» WHAT THE TASK REQUIRES: Return, word for word, every entry in the listing below, but not its images.

» DATA UNDER STUDY:
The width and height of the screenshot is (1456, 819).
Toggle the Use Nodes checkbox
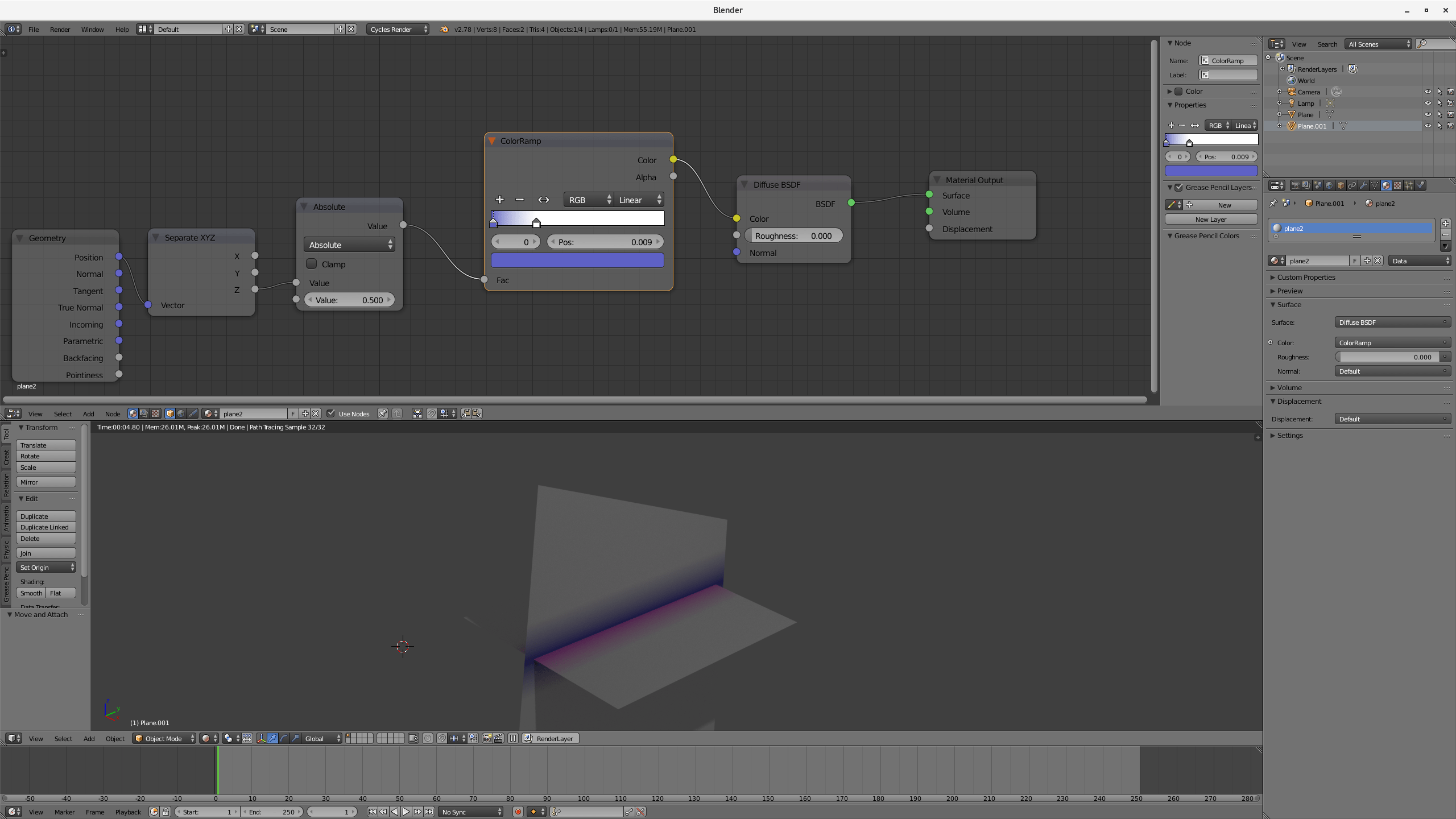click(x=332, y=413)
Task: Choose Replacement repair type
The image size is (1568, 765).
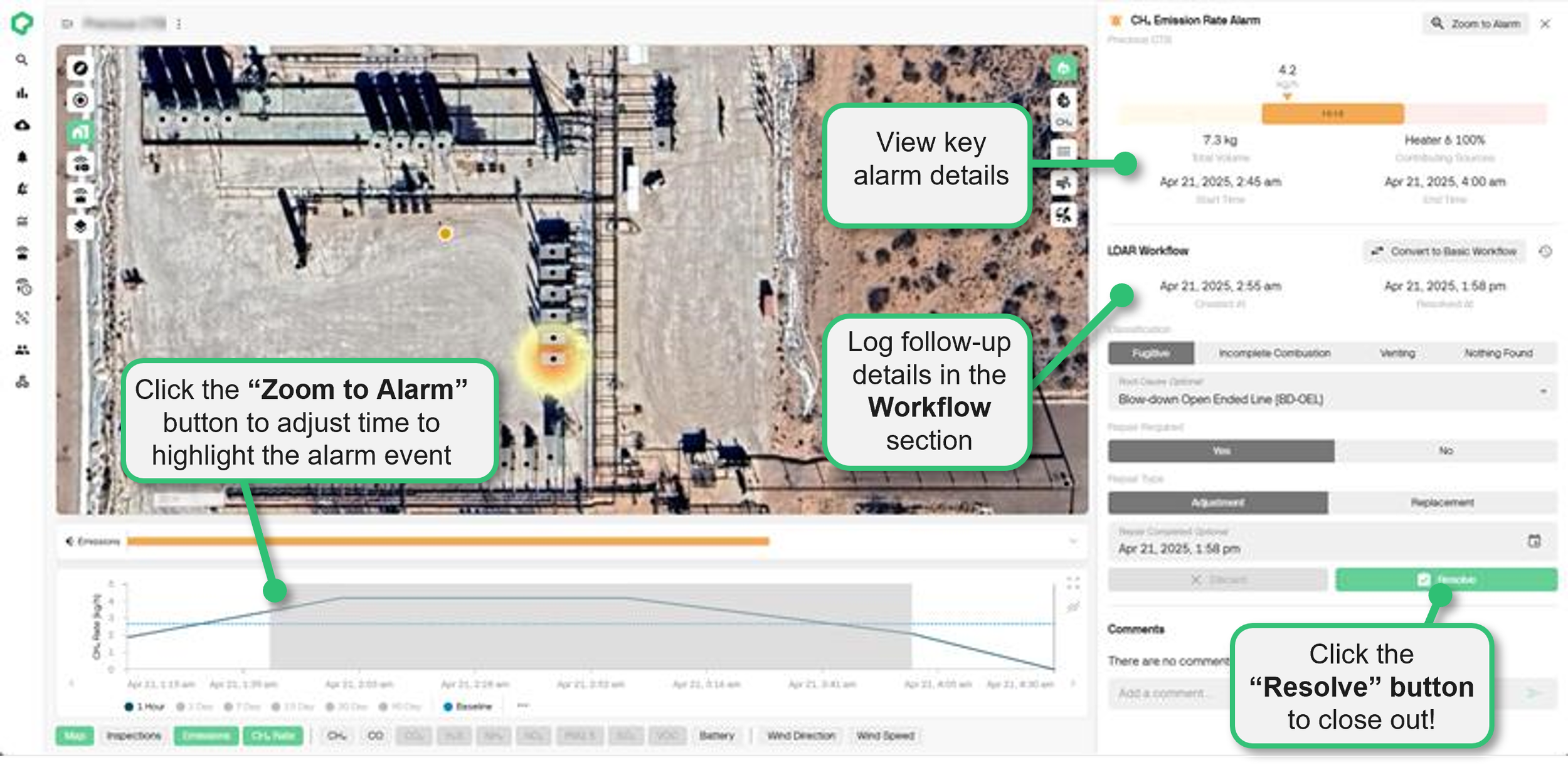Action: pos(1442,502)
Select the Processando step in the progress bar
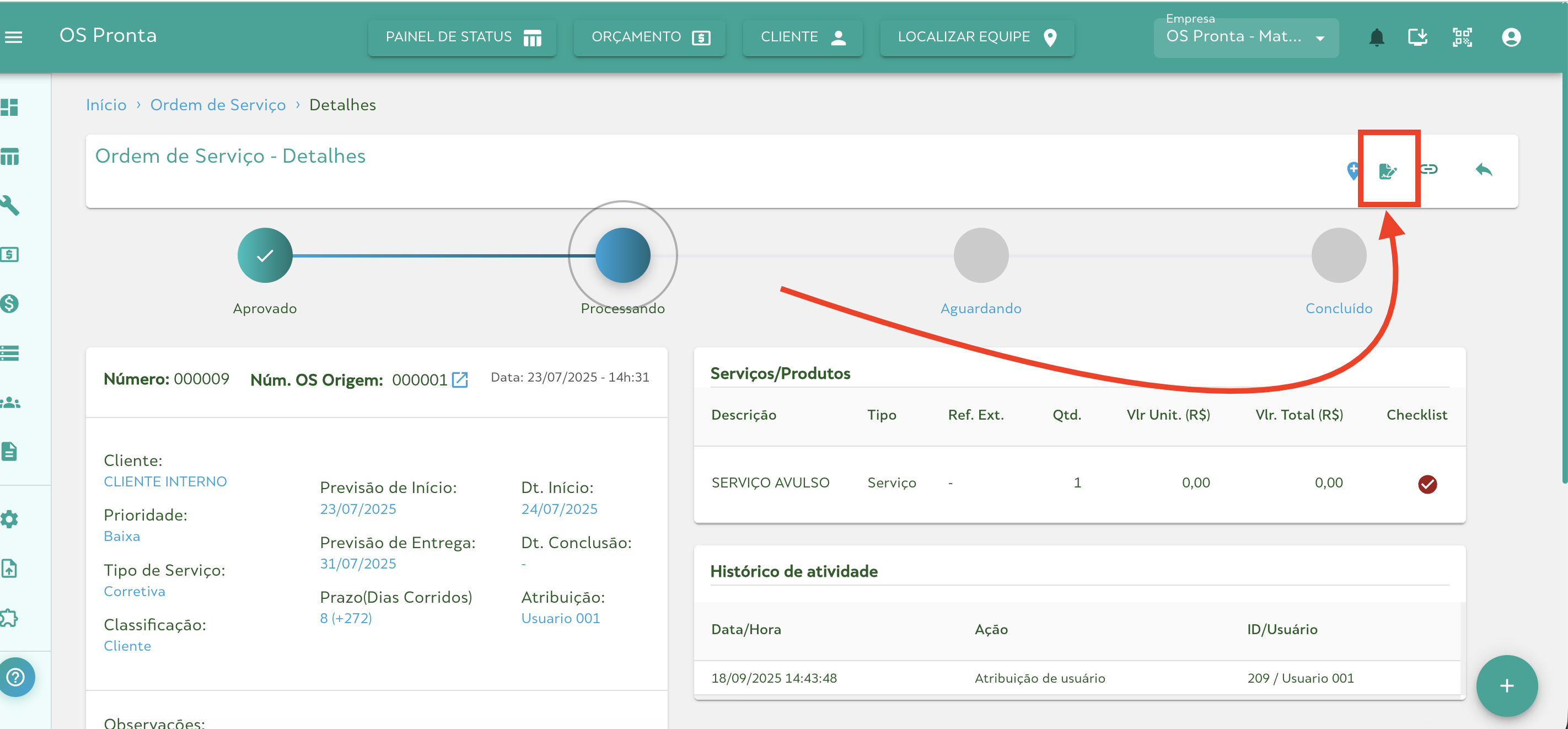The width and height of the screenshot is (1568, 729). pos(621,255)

» RESPONSE FOR THIS EXERCISE:
The width and height of the screenshot is (1456, 819).
Toggle the Use Nodes checkbox
click(x=332, y=413)
Task: Choose Replacement repair type
The image size is (1568, 765).
Action: pos(1442,502)
Select the Processando step in the progress bar
The width and height of the screenshot is (1568, 729). pos(621,255)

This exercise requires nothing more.